A trailer can play a major role in enticing audiences to go and view a film. It is made to attract the films target audience, that is the people who are most likely to want to see the film. A target audience can depend on age and gender and will contain sound and images that will appeal to that target audience. The footage shown in trailers has also become more and more technically advanced in recent years. Trailers are therefore an extremely important marketing tool, along with posters, as they encourage many people to watch or rent the film, therefore bringing in a great deal of money.
They play important roles, as without a trailer the public may not have been aware of the film’s existence. To attract audiences, a trailer must have many qualities. It must have a great amount of information in a short amount of time. The major job it does has to be done in around two minutes and in this two minutes it must encapsulate the film, attract the attention of its target audience and make the film stand out from all of the others on the market. A trailer works effectively as a marketing tool because so much is crammed into it, the audience therefore gets the full impact of the film.
It also has to contain every single aspect of the film ranging from action to romance to give the public a real feel for the film and to attract the different tastes of the public. However, often a trailer can simply contain the most exciting parts of the film to make it more appealing and to make it feel more action packed, therefore making it appear better than it actually is. It alerts the public of the genre, the main idea of the plot, the special effects, and the celebrities who have been involved in making the film ranging from famous actors and actresses to well known directors.
From looking at this information, the public can then decide if they like any certain aspects of the film and therefore if they would like to see it. However, trailers do not give away too much information about the film, as the public will consequently have to wait with anticipation for the release of the film. A great deal of publicity and curiosity is also created. A trailer is released before the actual film, as more and more people are made aware of the film so the audiences will be bigger and more profit will be made.

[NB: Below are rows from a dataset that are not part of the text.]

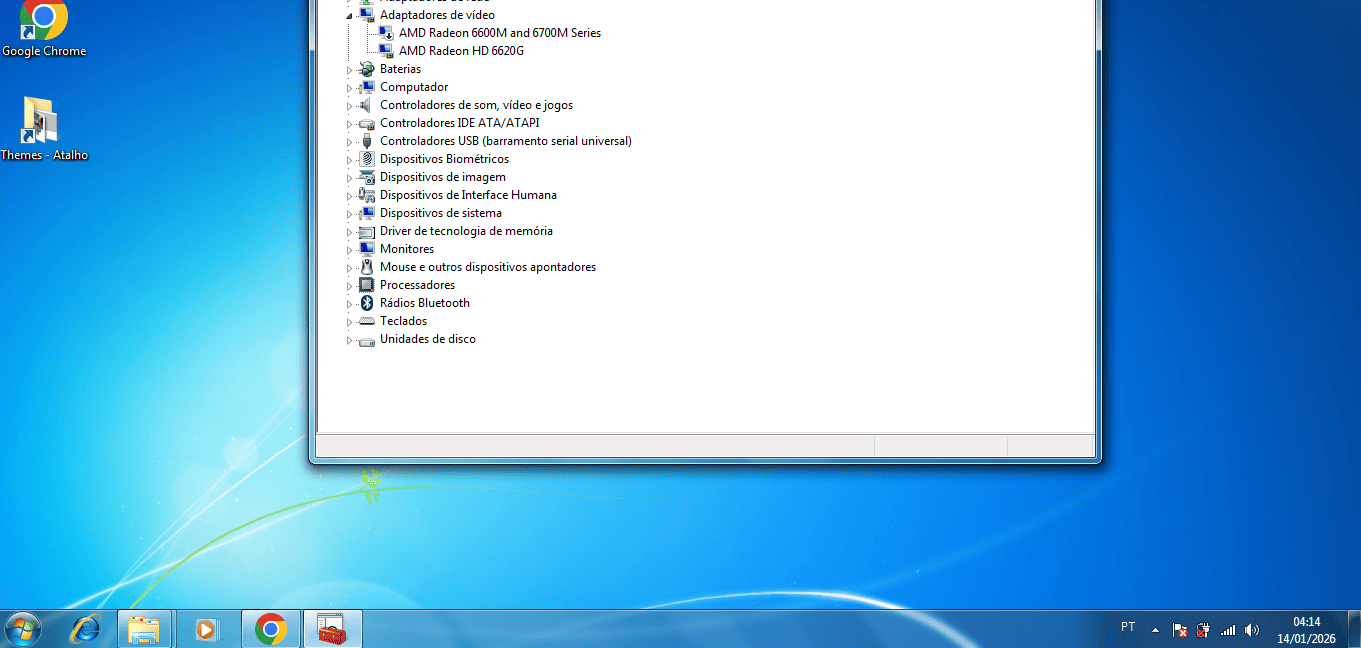Image resolution: width=1361 pixels, height=648 pixels.
Task: Click the Teclados keyboard icon
Action: (367, 321)
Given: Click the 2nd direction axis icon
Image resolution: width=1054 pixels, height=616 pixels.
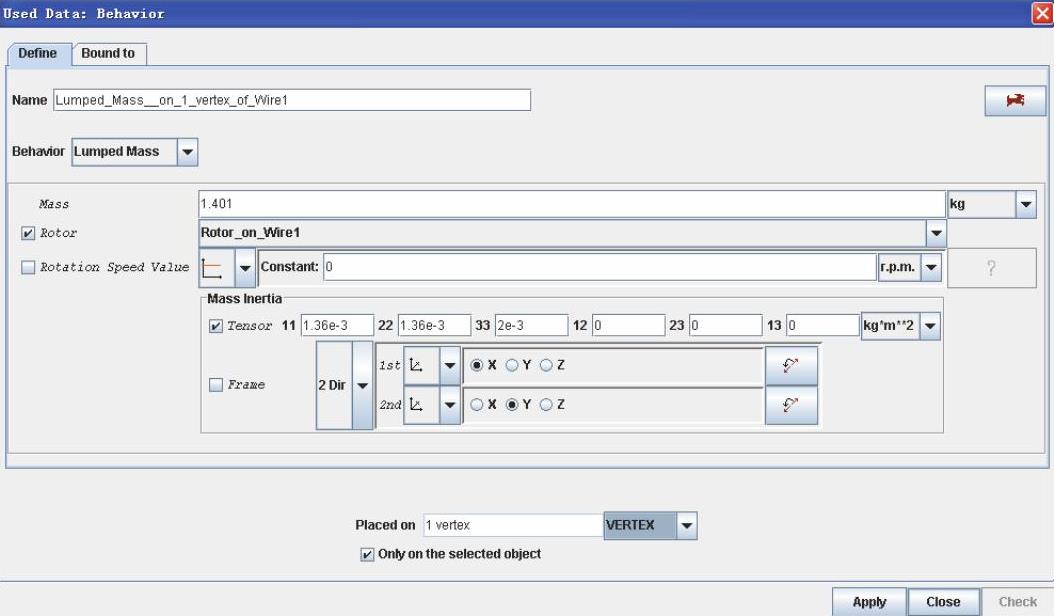Looking at the screenshot, I should 420,407.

Often they are played at the cinema before another film of a similar genre and certificate. It will then work more effectively at attracting its target audience. On the television, trailers are usually played around the time when their target audiences are most likely to be watching. A film aimed at children will have a trailer played around the time that children arrive home from school or on a Saturday morning around the time when cartoons are playing.
In the same way, a film with a certificate eighteen will often be played after nine pm, after the watershed as it may contain footage, which is not suitable for young children. I have chosen to take a detailed look and the two trailers from the films of ‘Pearl Harbor’ and ‘The Hunch Back Of Notre Dame II’. The first trailer I looked at was the trailer to ‘Pearl Harbor’. The trailer alerts the audience of the many genres including romance, action, and history. These multiple genres give the film a huge target audience and therefore attract a vast amount of people.

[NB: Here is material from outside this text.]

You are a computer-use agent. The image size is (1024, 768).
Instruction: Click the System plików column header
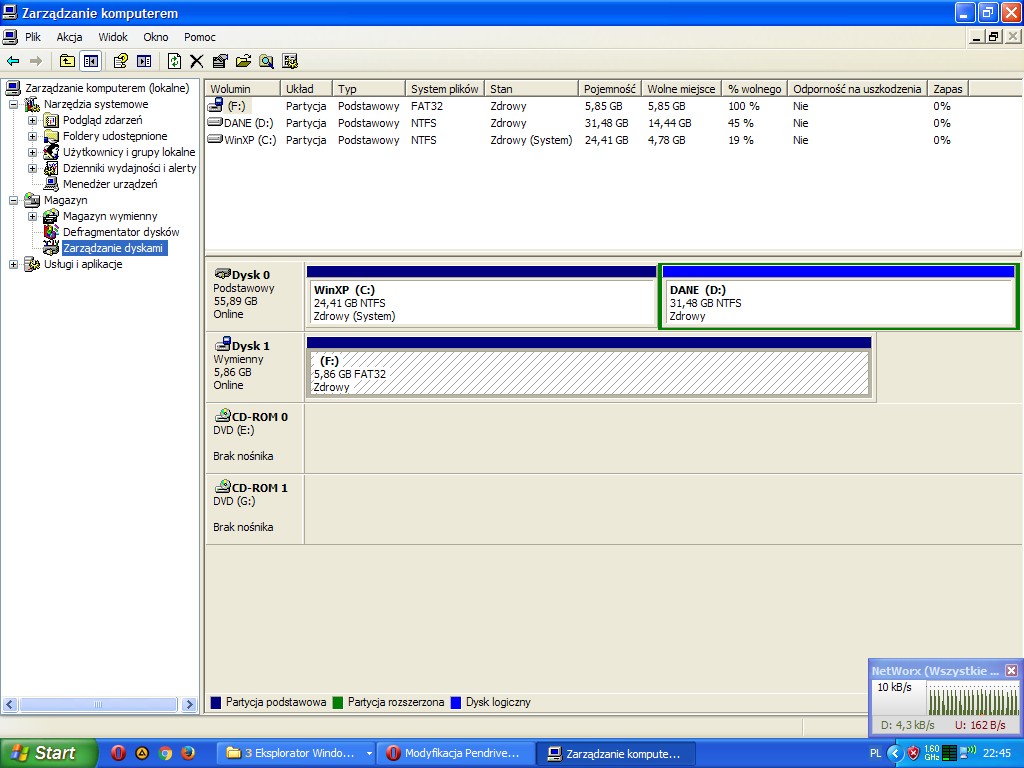pos(444,89)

The genre of romance stereotypically targets females. Action targets males and the historical side of the film is aimed at older people. Young, famous actors and actresses such as Ben Affleck, Josh Hartnett and Kate Beckinsale are also used along with other types of sex appeal to attract young people and teenagers. However, the names of these actors along with the name of the film are not shown until the end of the trailer to make sure that the audience’s attention is kept throughout so making them watch the whole trailer; therefore all aspects of the film are shown.
This also leaves the audience with a reminder of the name of the film. The historical element is introduced with the use of black and white pictures and actual video footage relating back to the events of ‘Pearl Harbor’. The basic idea of the story line is first expressed using lighting effects as at first the trailer is quite light but the mood gradually changes when the lighting goes dark and gloomy. This expresses the devastation and heartache caused by the events of ‘Pearl Harbor’.
The lighting effect is not only used to express mood as it is also used to show glamour, this will target many people especially women as a love scene is shown; it is very smoky and the light is very dim producing an elegant effect. Colour is also used to depict the mood and as well as the genre; a deep blood red is used to merge the contrasting themes of romance and war. The use of splicing acts to present both the action of the fight scenes and the emotions and feelings of the characters.
Some scenes fade slowly into each other and are slightly distorted to express how dazed, disorientated, and shocked the characters are but extremely fast splicing is also used to depict the action. The visuals and camera shots are extremely important in this trailer as they are used to express emotions and situations. There are a number of big close-ups to present the huge emotions and distress of the characters, especially when it comes to despair as the audience empathises with the characters and want to watch the film to see why they are suffering so much.
The vulnerability of all of the people involved with the devastation of December 7th is expressed through the use of high-angle shots which look down on the characters from above making them look small and defenceless. The most effective use of a high-angle shot is when a camera follows a bomb heading down towards the people and the ships in ‘Pearl Harbor’, this makes everything below the bomb look weak and powerless. The action is expresses using a wide range of camera shots including dolly shots, zoom shots, crane shots, pan shots and steadicam shots.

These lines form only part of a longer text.